Mr Hwang was born in Busan, the country's southernmost port city, where his youth included a stint in the high school choir. His grandfather was a famous palace painter towards the end of the Chosun dynasty.

After graduating from Seoul National University and studying for a doctorate in the US, he worked as an adviser for technology companies, including Intel. With his children growing up, he mulled a return to his homeland.

An ambition to overtake Japanese chipmakers - which he had viewed up close on a business trip while working as a researcher at Stanford University - led him to join Samsung in 1989.

"At that time, Japanese companies were very much advanced in semiconductor technology and manufacturing, although they were a little behind Intel in terms of design capability," recalls Mr Hwang. "The trip helped me set a goal [of beating Japan] and join Samsung."

In fact, he faced tougher challenges after Samsung overtook Japanese rivals in the D-Ram chip business. "Once our technology surpassed that of Japanese companies, it felt daunting," he says. "But I was convinced somehow that we were moving past the PC era into a mobile one, where demand for graphics or video clips would sharply increase. So I focused on developing flash memory chips, betting that they would spark the mobile big bang."

His predictions turned out to be true. However, not all of KT's unionised workers feel he has so far lived up to his fame. Some industry watchers also suggest key projects, such as the "Gigatopia" bid to make the internet 10 times faster, are against the current global IT trend focusing on mobile phones.

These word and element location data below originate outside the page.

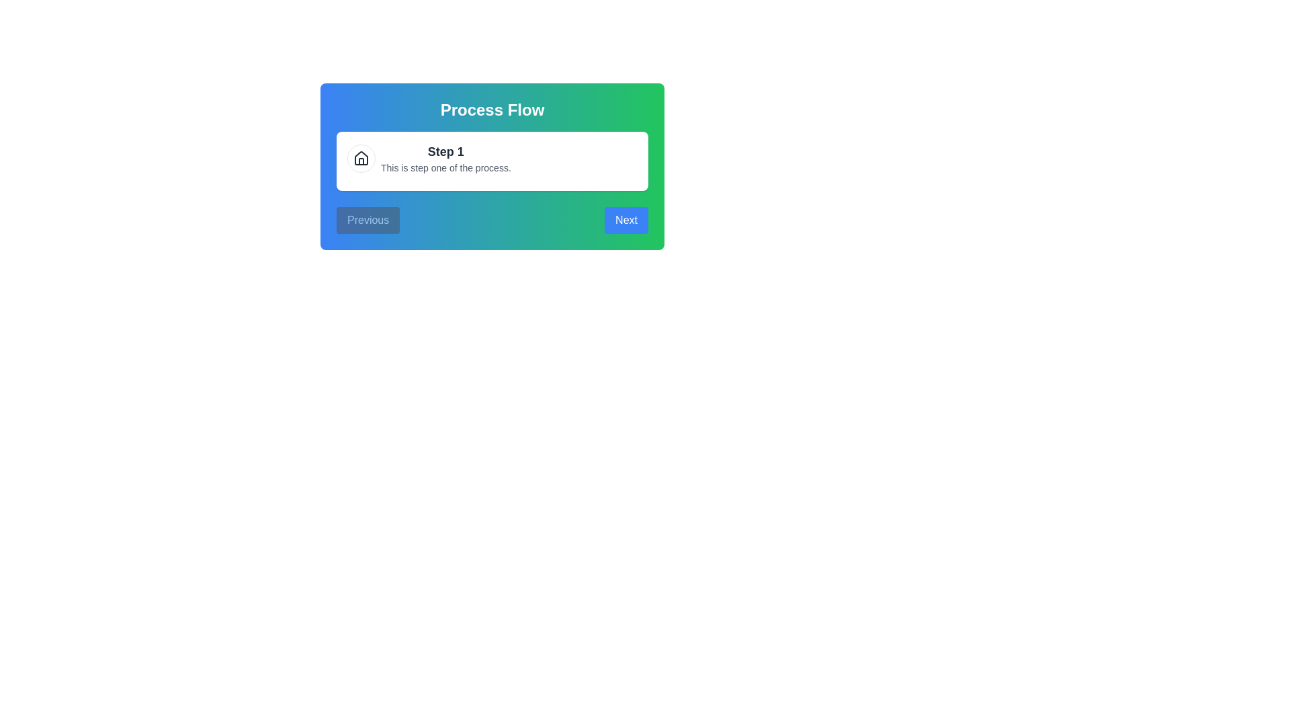  What do you see at coordinates (446, 167) in the screenshot?
I see `the static text stating 'This is step one of the process.' which is located below the 'Step 1' header text within the white card in the center of the gradient background` at bounding box center [446, 167].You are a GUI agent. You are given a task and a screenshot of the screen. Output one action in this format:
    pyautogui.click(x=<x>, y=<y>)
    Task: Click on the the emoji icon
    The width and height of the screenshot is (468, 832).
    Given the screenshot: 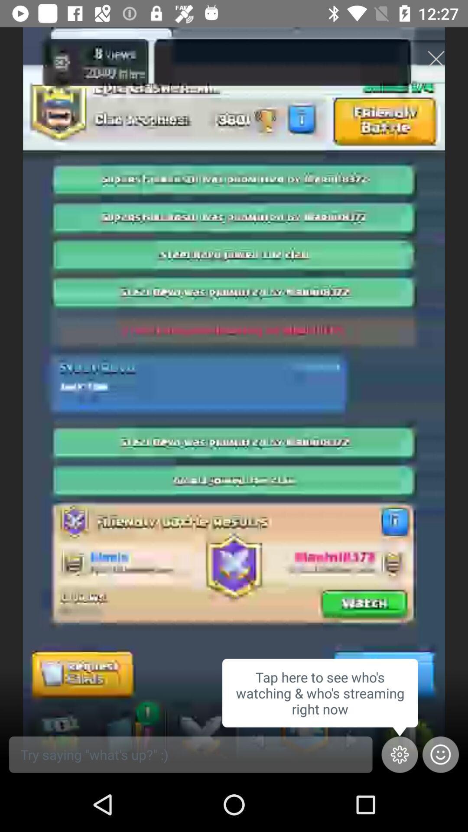 What is the action you would take?
    pyautogui.click(x=441, y=754)
    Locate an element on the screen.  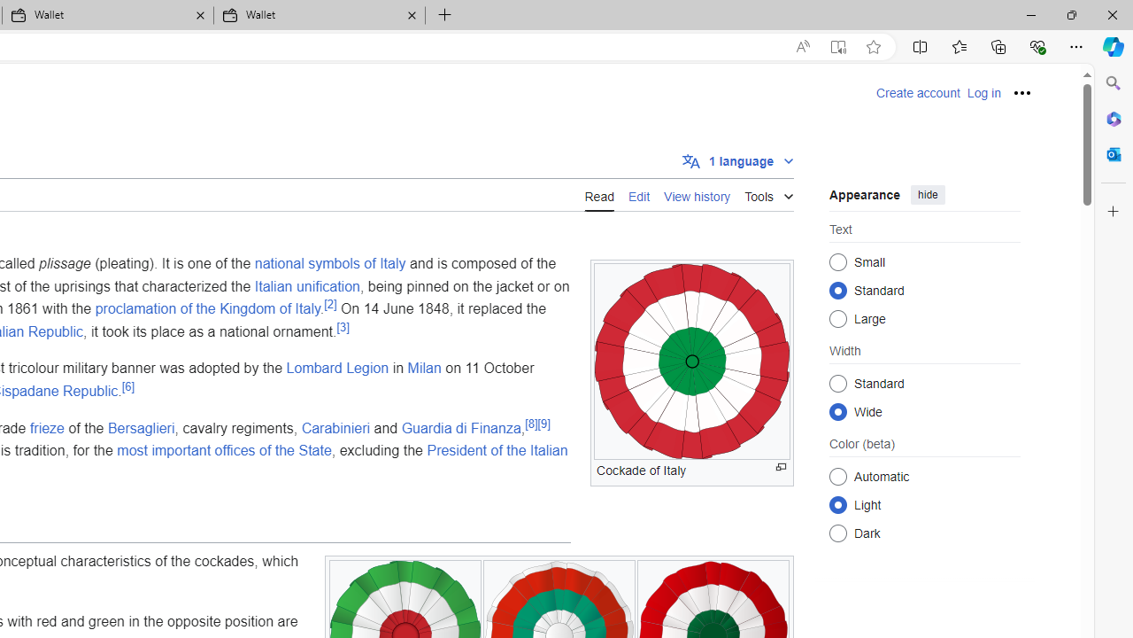
'Large' is located at coordinates (838, 317).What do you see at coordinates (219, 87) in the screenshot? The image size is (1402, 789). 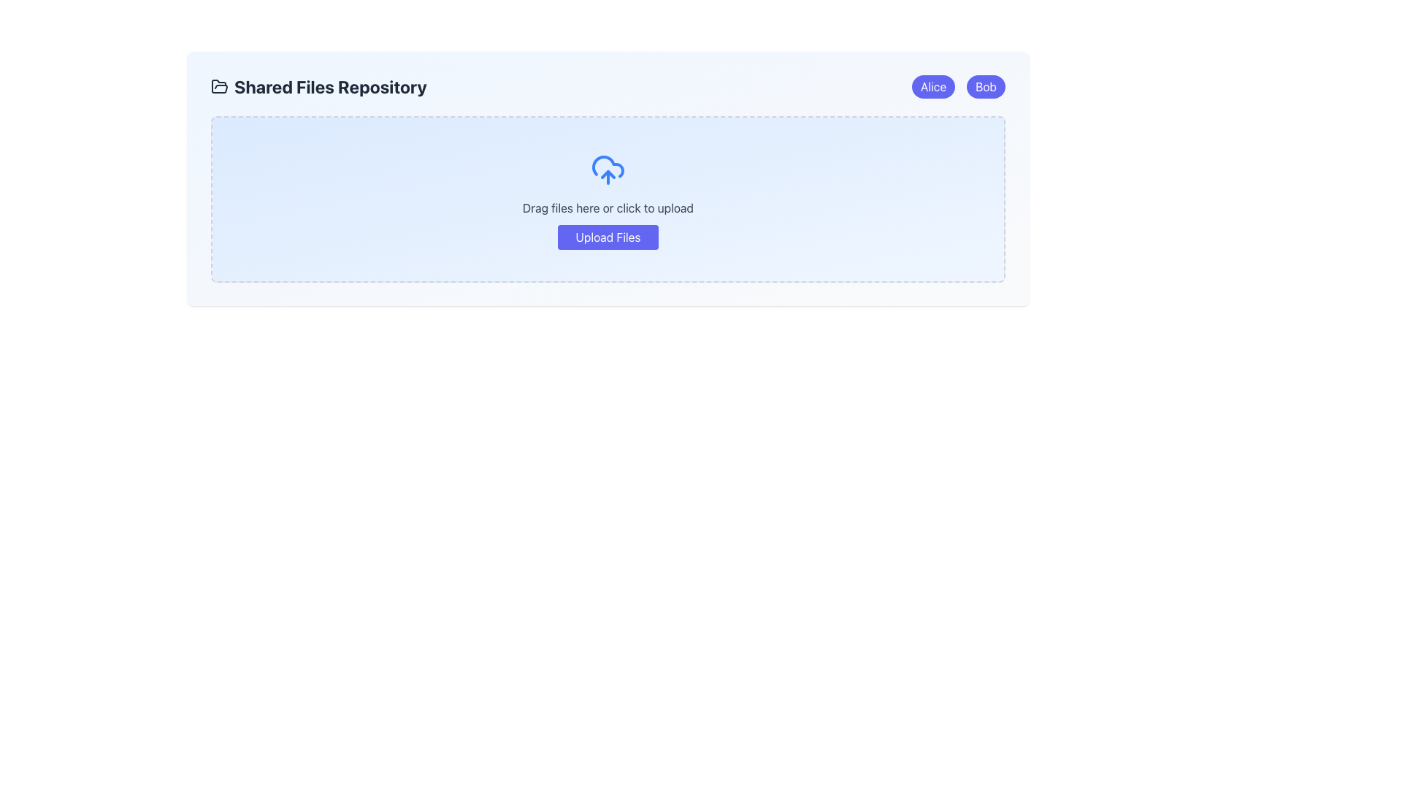 I see `the visual representation of the folder icon located at the left side of the 'Shared Files Repository' header text` at bounding box center [219, 87].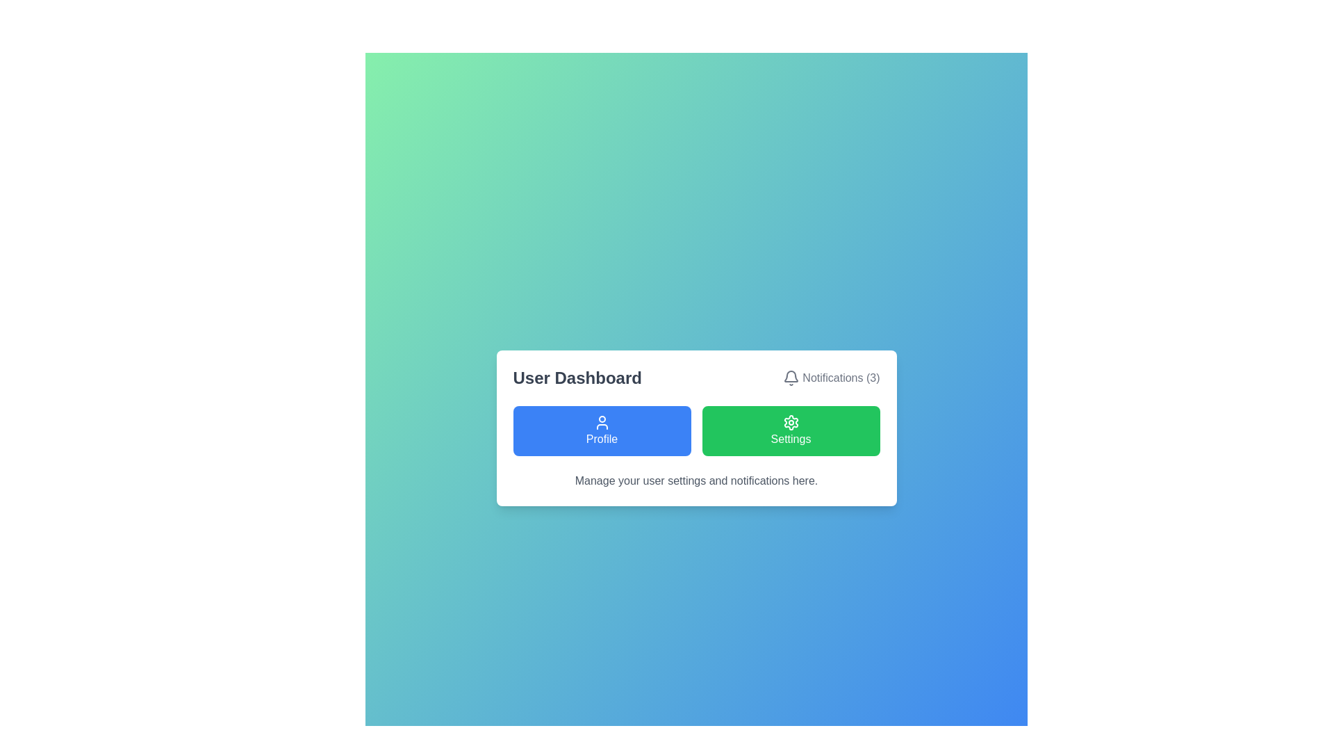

Mr Hwang was paid about Won600m (£367,000) last year including bonuses, significantly less than local telecoms rivals and his predecessor at KT. He acknowledges the difficulties of running a provider of services such as KT rather than a manufacturer such as Samsung.

South Korea's service sector remains under-developed, with low productivity and little presence overseas. "In manufacturing, if you come up with a quality product, that's it. But offering a service requires a more emotional approach, with broader perspectives and details to impress customers."

For KT, privatised in 2002, developing a longer-term growth strategy is further complicated by regulation and political interference. Mr Hwang stays silent about such sensitive issues, admitting they are beyond his control because KT cannot ignore its public role, but he remains optimistic about the company's future, with a vision based on "advanced technologies and efficient management".

But Hwang Young-key, his close friend and former president of Samsung Securities, says his KT role is very different to running the semiconductor business at Samsung, where thorny issues could be handled by the group's central functions.

"At KT, he has to meet various people from government officials to labour union members and has to solve many difficult issues alone. It must be quite challenging for him."